# IN-PUT Please!!



## falcon1 (Jul 18, 2014)

I just bought a Traeger model Lone Star BBQ07c.03. Any one have information on this model? Thank You Very Much..


----------



## talan64 (Jul 18, 2014)

What is it you want to know?  I have the Lil' Texas Elite, which is pretty similar (web site says the Lone Star is more portable). 

I've used mine for everything from Steak to Pulled pork, to Canadian bacon......etc.  

Most everything I smoke I do it on 225, except the occasional beer can chickens which I may cook hotter just to get the steam going in the cans.  

Any specific questions you have?  I've had mine for 4 summers now. Last winter replaced the hot rod in it.

I would add an Amaze n smoker to your gear. I have the dust smoker, and you can use the Traeger chamber as a cold smoker with it.


----------



## falcon1 (Jul 18, 2014)

Hello Talan... was reading a lot of posts and their are not that great..Kinda feel riped off  right now..haven't used it yet looks good to me..but read of a lot of problems just wanted to know how everyone where doing with theirs...Thank You Very Much


----------



## talan64 (Jul 18, 2014)

Like I said, I'm on my 4th summer with mine, and the only real problem I've had is the hot rod, but it is also a known issue on pretty much all similar pellet smokers.  I use mine pretty much every weekend.  I bought the rib rack which will hold up to 8 racks of ribs, but have not smoked more than 6 racks at one time.

The only thing you need to be diligent about is making sure to clean out the fire pot after every couple of smokes, the ash will build up and kill your fire.  I use a shop vac and vacuum the whole smoker out when I clean it.  I also keep the grease drip tray covered with aluminum foil, which makes clean up of the tray a snap.  As I say, I change the aluminum foil and vacuum the smoker after every couple smokes.  

I've had no other major issue with the smoker or the food that has come off of it.  Check out some of the threads I've started, to see how I've done over the last couple years with it.

I will say that my feeling about the Traeger, is that it is a great "starter" pellet smoker.  When I do eventually replace it, I will spend the extra money and get a Yoder 640, or possibly a Mak (but definitely leaning to the Yoder).  That said, I will also say, I am not sorry in the least bit that I bought the Traeger for my first pellet smoker.

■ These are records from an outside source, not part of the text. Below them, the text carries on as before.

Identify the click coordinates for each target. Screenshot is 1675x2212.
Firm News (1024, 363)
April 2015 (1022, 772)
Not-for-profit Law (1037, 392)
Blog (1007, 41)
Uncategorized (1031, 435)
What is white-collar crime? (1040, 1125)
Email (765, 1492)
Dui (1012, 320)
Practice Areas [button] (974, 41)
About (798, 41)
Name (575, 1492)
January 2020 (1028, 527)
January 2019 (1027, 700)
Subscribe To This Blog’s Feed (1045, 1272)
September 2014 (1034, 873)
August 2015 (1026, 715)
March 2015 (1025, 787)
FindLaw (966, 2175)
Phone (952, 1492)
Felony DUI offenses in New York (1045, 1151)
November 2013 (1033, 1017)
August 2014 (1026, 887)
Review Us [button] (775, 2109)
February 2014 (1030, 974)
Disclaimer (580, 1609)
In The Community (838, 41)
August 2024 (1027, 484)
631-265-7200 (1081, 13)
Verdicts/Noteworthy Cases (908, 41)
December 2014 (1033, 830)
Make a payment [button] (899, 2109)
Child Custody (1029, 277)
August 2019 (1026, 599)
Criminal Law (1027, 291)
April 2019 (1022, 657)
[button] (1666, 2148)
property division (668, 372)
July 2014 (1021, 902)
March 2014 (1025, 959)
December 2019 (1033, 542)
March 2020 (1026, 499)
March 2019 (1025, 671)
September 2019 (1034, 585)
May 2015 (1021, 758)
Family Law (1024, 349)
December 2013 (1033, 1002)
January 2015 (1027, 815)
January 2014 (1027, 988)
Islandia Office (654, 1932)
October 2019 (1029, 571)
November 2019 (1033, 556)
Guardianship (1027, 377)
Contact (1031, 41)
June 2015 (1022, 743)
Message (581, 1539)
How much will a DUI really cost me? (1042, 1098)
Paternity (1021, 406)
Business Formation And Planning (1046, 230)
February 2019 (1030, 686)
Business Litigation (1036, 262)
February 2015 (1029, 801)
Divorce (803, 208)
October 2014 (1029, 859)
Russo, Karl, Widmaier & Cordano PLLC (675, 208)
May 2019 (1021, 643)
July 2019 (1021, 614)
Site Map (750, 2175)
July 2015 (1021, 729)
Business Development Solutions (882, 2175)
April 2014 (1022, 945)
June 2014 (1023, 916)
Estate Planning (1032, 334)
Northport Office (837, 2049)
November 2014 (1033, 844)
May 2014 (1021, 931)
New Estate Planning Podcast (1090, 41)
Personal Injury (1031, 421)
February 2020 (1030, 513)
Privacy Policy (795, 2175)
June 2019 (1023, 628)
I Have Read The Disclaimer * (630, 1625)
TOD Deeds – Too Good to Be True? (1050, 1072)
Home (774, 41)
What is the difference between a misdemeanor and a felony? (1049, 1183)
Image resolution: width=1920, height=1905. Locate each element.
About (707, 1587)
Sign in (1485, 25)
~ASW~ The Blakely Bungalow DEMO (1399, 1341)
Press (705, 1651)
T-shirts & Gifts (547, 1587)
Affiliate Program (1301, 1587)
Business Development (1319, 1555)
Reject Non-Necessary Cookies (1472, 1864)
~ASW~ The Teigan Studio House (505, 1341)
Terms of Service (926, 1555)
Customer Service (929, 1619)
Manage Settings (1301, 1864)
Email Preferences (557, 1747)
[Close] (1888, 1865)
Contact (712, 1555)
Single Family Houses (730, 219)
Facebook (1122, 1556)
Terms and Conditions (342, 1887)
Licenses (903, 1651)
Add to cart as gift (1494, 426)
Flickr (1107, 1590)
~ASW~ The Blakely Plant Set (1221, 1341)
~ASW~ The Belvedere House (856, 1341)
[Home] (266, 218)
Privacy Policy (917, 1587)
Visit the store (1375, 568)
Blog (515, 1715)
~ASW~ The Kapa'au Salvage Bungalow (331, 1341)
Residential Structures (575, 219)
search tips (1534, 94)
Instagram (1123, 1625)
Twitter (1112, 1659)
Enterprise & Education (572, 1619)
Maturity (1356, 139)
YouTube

Hope this makes you feel better about your purchase, wait until you get a couple meals off it, and you probably won't feel "ripped off" any longer.

Good luck and happy smokin'


----------



## falcon1 (Jul 18, 2014)

Thanks so much Talan I feel much better about it. This will be a good starter for me than move on to the smokers your talking about. Read a lot about them here and sound great.

I read some where on here that they recommend moving the wires in between the pellet box and smoker to the bottom of the pellet box and tie the wires there to free fan up...What do you think??

Thank You Tom


----------



## talan64 (Jul 18, 2014)

The wires between the pellet box and smoker, are for the temp probe, which really can't be moved, and for the hot rod, which run down "through" the pellet delivery box (under and outside the auger), and when I replaced my hot rod, I certainly didn't see any better way to run them.  I ran them back through the way I pulled them out.  I have no trouble what so ever with the wires interfering with the fan, or the air flow.  You may want to look under the pellet box, and make sure the wire bundle is wire tied our of the way of the auger motor and the fan, but mine was fine from when I first put it together.


----------



## falcon1 (Jul 20, 2014)

Talan64 said:


> The wires between the pellet box and smoker, are for the temp probe, which really can't be moved, and for the hot rod, which run down "through" the pellet delivery box (under and outside the auger), and when I replaced my hot rod, I certainly didn't see any better way to run them.  I ran them back through the way I pulled them out.  I have no trouble what so ever with the wires interfering with the fan, or the air flow.  You may want to look under the pellet box, and make sure the wire bundle is wire tied our of the way of the auger motor and the fan, but mine was fine from when I first put it together.


hello talan, thought I would let you know I cured my smoker today. got temps as hi as 4:40 to 4:50 on high setting. everything was good as you said. just wanted to fill you in and thank you again...Tom


----------